The Texas NAACP and the Texas League of United Latin American Citizens made the request to the U.S. Department of Education (DOE) on Monday. They contend that the curriculum changes passed in May by the Texas Board of Education "were made with the intention to discriminate" and will have a "stigmatizing impact" on Latino and African-American students. The organizations are asking the DOE to stop the implementation of the curriculum changes, which include revision of standardized tests.
According to documents sent to the DOE: "The State of Texas is failing to provide many of its minority students with equal educational opportunities." The curriculum complaint, then, is coupled with what the two organizations call a “miseducation” of minority students – they cite statistics which show an underrepresentation of minority students in gifted and talented programs, and unequal discipline practices for minorities.
Texas officials had little to say.
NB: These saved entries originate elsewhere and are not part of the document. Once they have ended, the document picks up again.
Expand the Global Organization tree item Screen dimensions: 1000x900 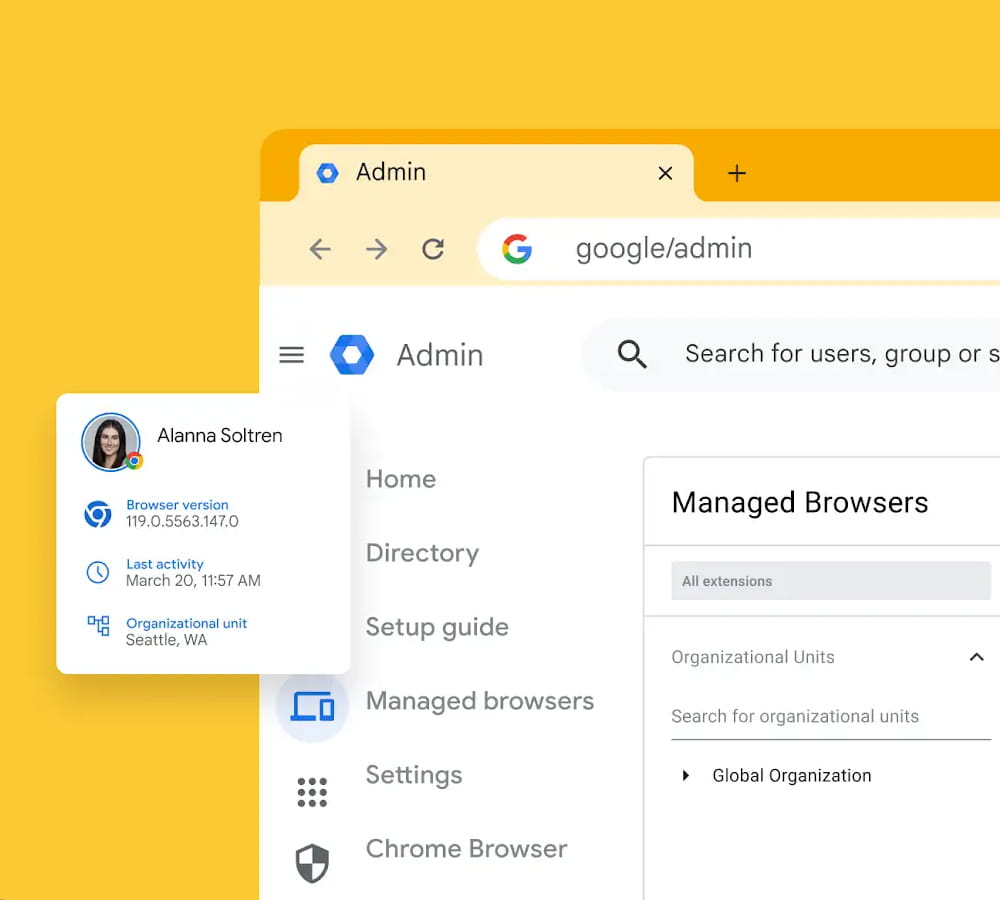[x=685, y=775]
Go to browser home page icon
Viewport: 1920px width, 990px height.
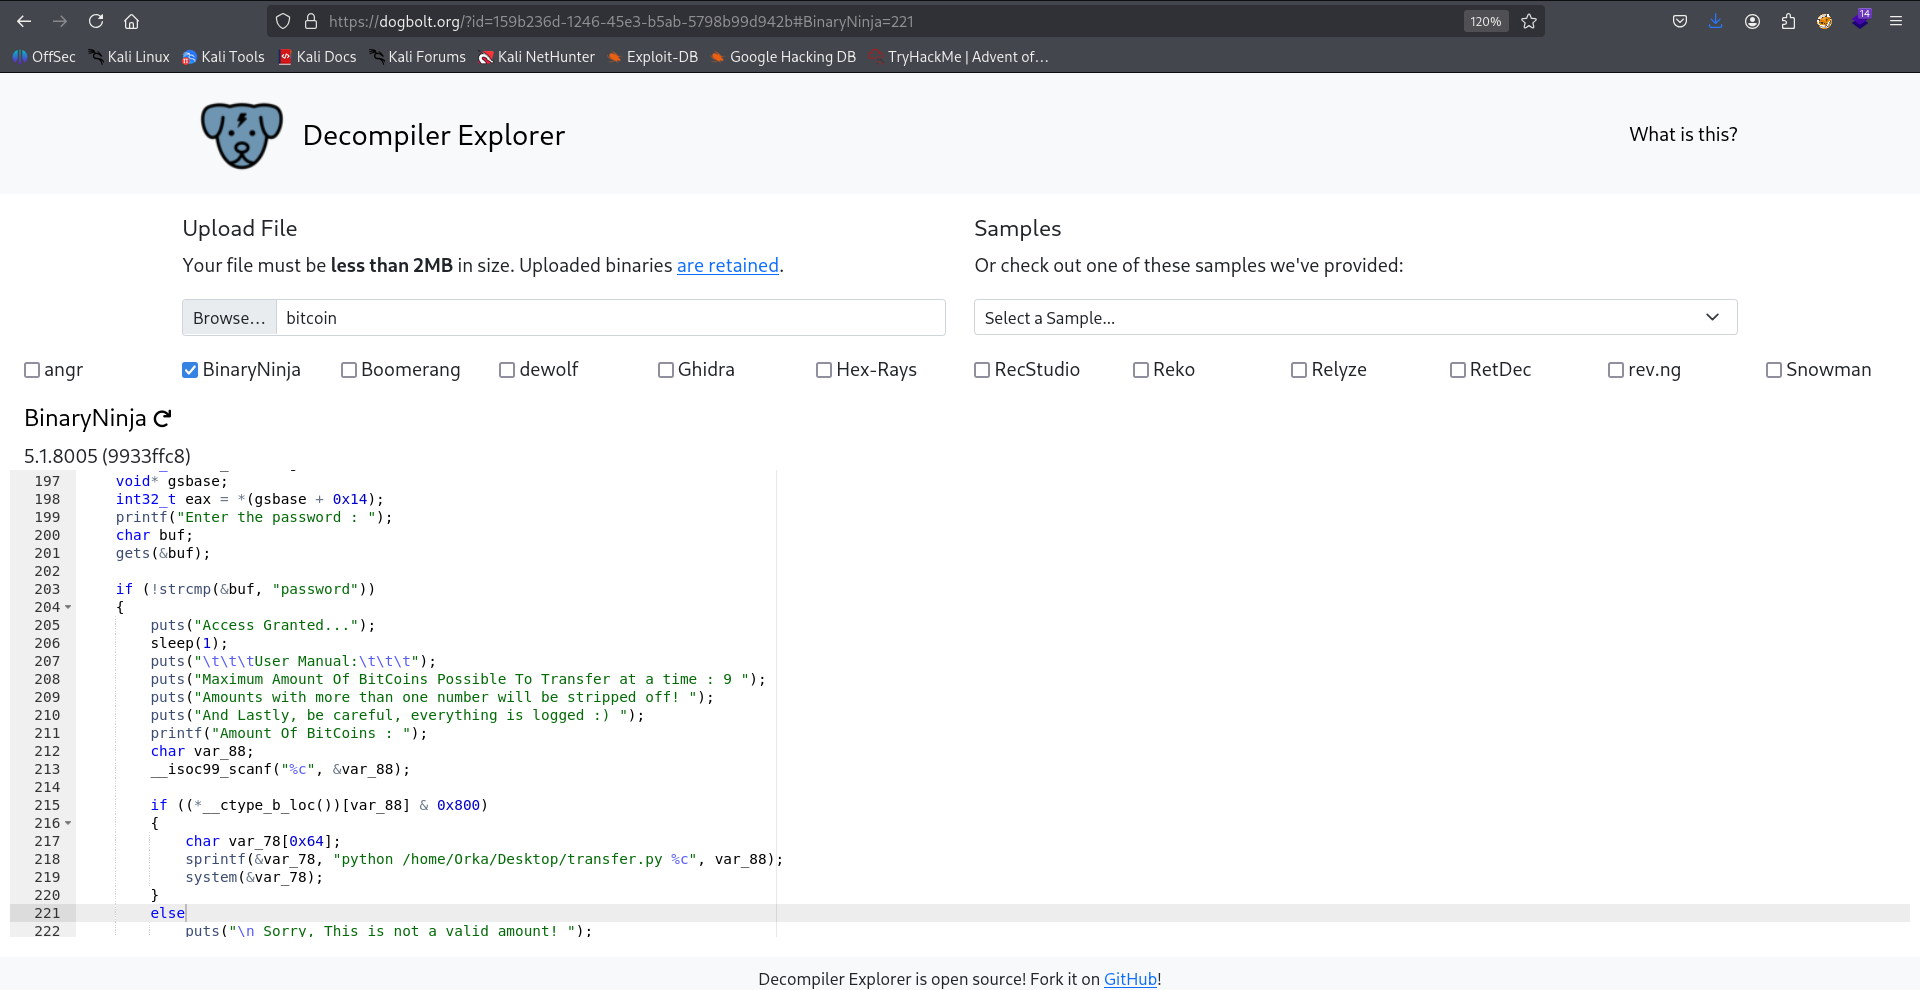pos(131,21)
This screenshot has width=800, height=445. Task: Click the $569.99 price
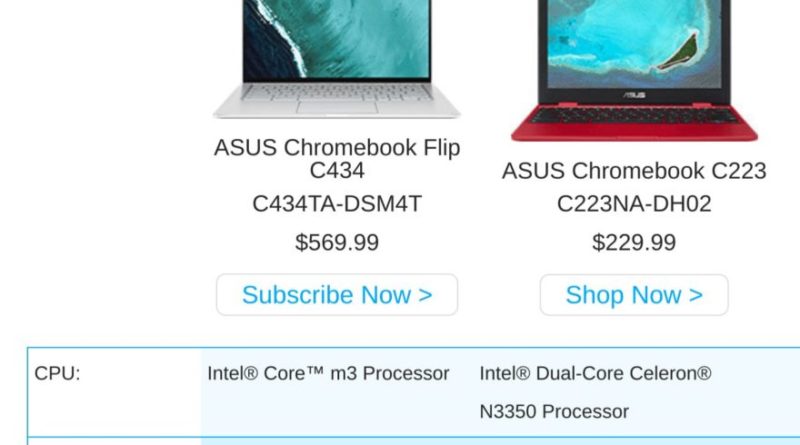pyautogui.click(x=337, y=242)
A spokeswoman for the Texas Education Agency said the complaint was being reviewed but had no further comment; and Gail Lowe, chair of the education board, said she was aware of the filing but didn’t “know the specific nature of any allegations or problems they allege."
Texas officials have gone on record elsewhere to say they made these curriculum changes to amend inaccuracies from a previous Board’s decision ten years prior. Among other things, the new curriculum shows “positive” aspects of slavery.
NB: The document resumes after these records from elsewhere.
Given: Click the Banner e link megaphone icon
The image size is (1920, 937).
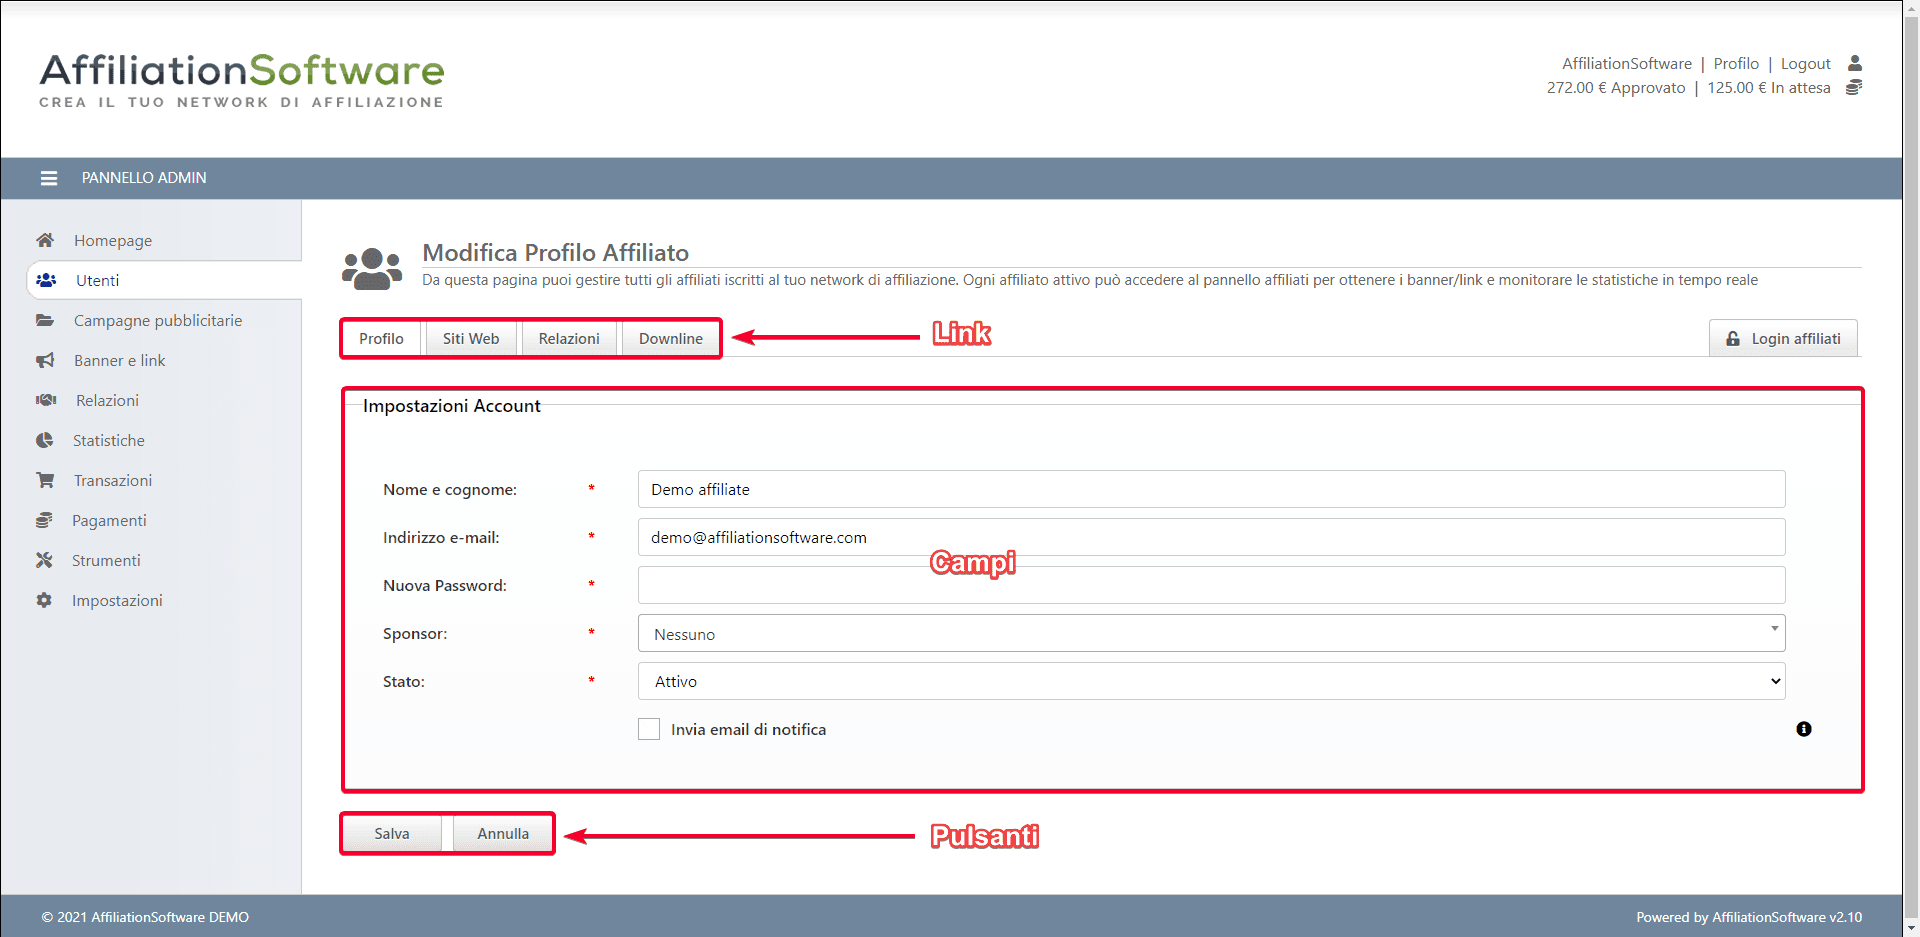Looking at the screenshot, I should (x=45, y=360).
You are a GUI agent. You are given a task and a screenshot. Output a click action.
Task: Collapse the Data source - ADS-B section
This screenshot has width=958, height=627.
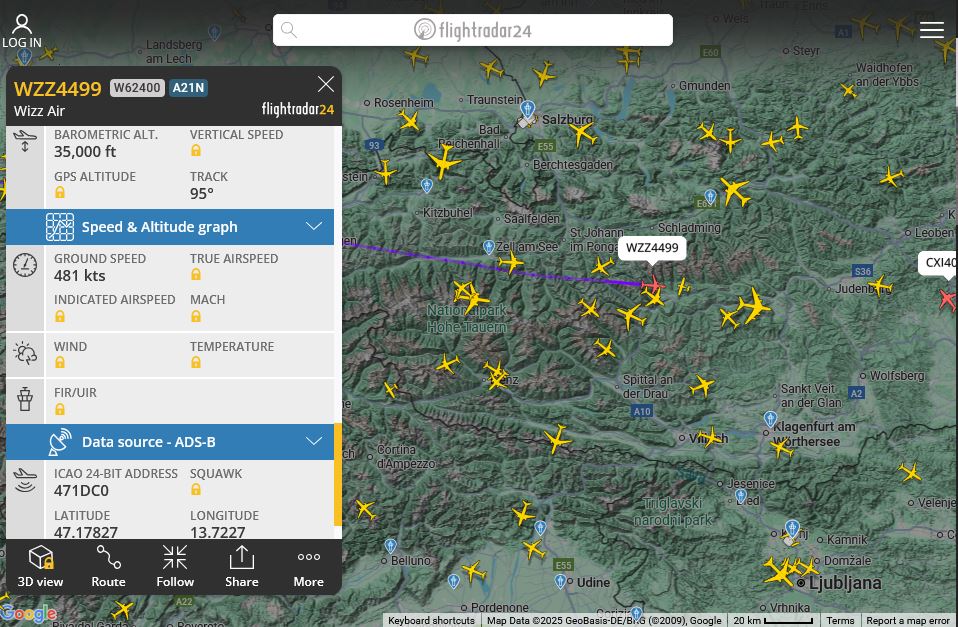click(314, 441)
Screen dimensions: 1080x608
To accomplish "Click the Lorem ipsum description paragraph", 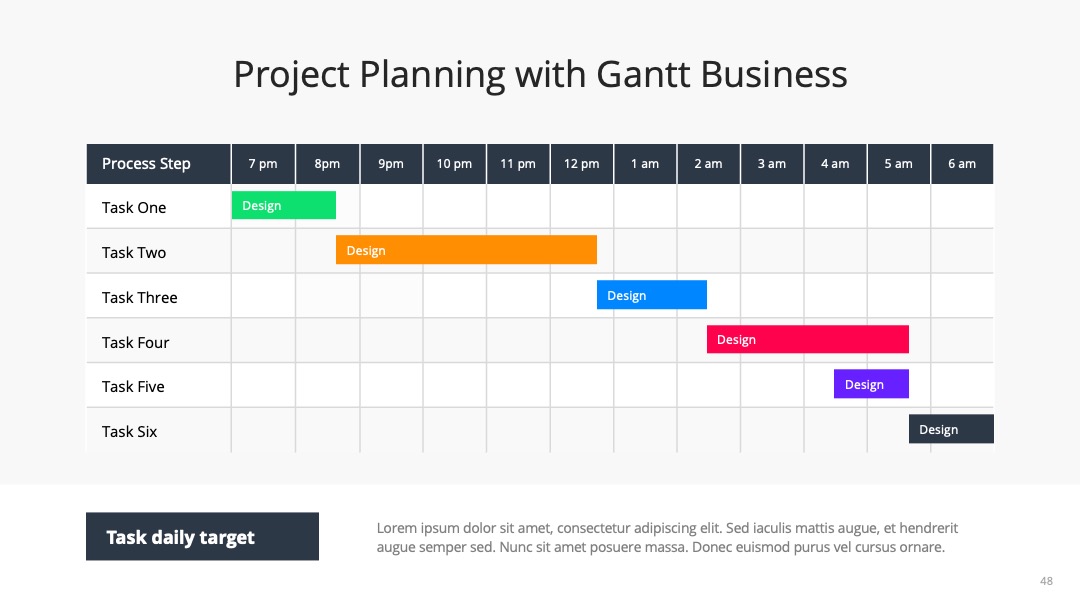I will tap(667, 538).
These ideological decisions by Texas will ultimately contribute to what the nearly 5 million Texas students will learn about over the next ten years. The organizations making the request to the DOE argue that these decisions may have influence even beyond Texas. As one of the nation’s largest states, and largest textbook buyers, the state directly and indirectly influences publishers whose textbooks are sold elsewhere.
We’ll keep you posted on the DOE’s decision.